Passage to read >>
══════════
Well, you're going out on tour.

Yeah, I am. I headed to Europe first. I've got corporate work over there for two and a half weeks to almost three weeks, which is going to be challenging, but I've been to London. I was there in December, and they were doing 120,000 cases a day. I was fine. I wore a mask everywhere. I wash my hands. I don't go out to restaurants. I just don't do that stuff. I'm too chicken. I don't want to get COVID. I probably will, but I'm doing everything I can to dodge it. And then I fly straight back from Amsterdam, I think, is where I land. And then I go into rehearsals in Toronto. And then I fly back here to get my little dog because I can't bring him with me to Europe. There's quarantine laws and blah, blah, blah. So I'll leave him here, and then I have one day between rehearsals and my show, so I'm coming back to get him, repack my suitcase. And then I go to the the 7th of July. But it's good because I've certainly worked the last couple of years, but not on the road. And the stage is not my life. I like it, but I'm not that kind of a person. I don't feed off the audience. I don't need that. I really enjoy it. I like doing live music, and it's so great when everyone's laughing and everything, but when I'm not doing it, I don't miss it.

The Women of Ill Repute. 

What do you love to do the most of all your creative outlets? Is it acting, writing? You're very prolific. Four books.

Well, I don't know about that. I mean, Stephen King and Ken Follett and Anne Rice. No, but I mean, I'm really not a writer. But that's the whole thing about failure. I can hardly spell. I've barely finished high school. But you don't have to be a great writer to tell a great story. And we see it every day. People have conversations telling each other's stories. It's not like they're using every superlative in the world. Well, the guy fell off the building and his femur was out. Look, like, you don't have to be this precision person. So that gives me a lot of bravery. I read a lot as a kid. I just was such an avid reader. I would be reading under a blanket with a flashlight. I was that kid. I just like it. And I'm not really great at anything I do. And I'm not trying to be silly. I'm not the greatest singer in the world. I'm certainly not the greatest songwriter. I'm okay at what I do. I'm just very tenacious. The greatest thing you can do in anything that you choose in your life is just to be persistent, consistent, and to just keep going no matter what anybody says, because it's so subjective.

We found that so many of the people that we're talking to, they're former alcoholics. And Maureen and I certainly like the odd glass of wine.

I plan to be a former alcoholic. It's on my list of things to do.

But what is it? I mean, I don't know, maybe we're weird. Every family, I think, is weird. My grandparents drank way too much. I remember my mother, when I was about ten years old, going, Oh, my God, I had a second glass of wine. I'm so embarrassed. And I'm like, but, mom, you're, like, way more fun with a second glass of wine. And she loosened up. But, I mean, people are terrified of alcohol. People get addicted to alcohol. People enjoy alcohol. We rely on it.

Sales have gone up by over 700% in the last two years. 700. 

Yeah. It's such a big deal.

Feel like, how is that possible? Let's just look at your bottles you've thrown out.

Look at your blue box.
══════════
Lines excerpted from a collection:

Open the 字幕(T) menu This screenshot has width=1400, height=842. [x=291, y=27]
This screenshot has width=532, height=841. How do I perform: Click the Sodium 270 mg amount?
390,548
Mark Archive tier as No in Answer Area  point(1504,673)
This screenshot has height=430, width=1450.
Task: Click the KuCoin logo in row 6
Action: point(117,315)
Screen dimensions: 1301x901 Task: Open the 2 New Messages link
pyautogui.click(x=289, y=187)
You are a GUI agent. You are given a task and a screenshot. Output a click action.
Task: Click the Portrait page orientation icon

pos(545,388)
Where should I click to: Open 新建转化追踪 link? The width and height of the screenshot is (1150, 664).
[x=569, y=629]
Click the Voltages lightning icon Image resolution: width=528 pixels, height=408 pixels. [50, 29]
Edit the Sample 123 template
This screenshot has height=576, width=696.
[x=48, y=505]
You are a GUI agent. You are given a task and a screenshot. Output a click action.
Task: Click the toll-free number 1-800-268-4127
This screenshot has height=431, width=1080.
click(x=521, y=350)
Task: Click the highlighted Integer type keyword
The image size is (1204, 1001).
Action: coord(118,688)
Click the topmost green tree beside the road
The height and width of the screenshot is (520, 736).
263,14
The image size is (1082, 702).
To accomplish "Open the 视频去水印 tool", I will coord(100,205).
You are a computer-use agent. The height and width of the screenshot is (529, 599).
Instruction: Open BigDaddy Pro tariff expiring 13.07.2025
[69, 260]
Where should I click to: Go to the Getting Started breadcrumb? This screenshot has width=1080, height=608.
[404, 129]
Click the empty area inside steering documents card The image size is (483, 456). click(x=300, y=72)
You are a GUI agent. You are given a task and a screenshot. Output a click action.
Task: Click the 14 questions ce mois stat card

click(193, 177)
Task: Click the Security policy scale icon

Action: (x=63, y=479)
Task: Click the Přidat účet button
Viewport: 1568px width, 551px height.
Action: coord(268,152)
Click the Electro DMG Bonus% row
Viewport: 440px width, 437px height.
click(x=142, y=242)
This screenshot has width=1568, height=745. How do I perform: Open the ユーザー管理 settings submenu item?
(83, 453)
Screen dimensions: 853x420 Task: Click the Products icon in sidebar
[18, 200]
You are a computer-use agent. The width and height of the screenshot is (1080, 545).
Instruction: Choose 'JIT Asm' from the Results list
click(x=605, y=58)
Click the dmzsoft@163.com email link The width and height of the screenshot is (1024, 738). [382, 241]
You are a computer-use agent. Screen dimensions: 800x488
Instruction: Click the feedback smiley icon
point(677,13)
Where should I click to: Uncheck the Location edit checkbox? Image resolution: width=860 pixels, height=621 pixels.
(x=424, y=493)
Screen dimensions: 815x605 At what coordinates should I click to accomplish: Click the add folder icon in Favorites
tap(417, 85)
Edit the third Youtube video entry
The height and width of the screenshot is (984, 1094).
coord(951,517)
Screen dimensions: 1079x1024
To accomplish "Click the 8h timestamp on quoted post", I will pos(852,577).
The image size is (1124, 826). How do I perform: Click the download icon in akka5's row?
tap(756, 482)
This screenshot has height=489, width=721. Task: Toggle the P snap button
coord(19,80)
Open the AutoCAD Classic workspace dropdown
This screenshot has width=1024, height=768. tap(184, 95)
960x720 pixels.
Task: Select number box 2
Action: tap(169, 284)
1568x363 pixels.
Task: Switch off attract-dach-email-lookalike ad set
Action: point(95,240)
══════════
Work order >>
According to the interview above, in which city does the speaker go into rehearsals after flying back from Europe?

Task answer >>
Toronto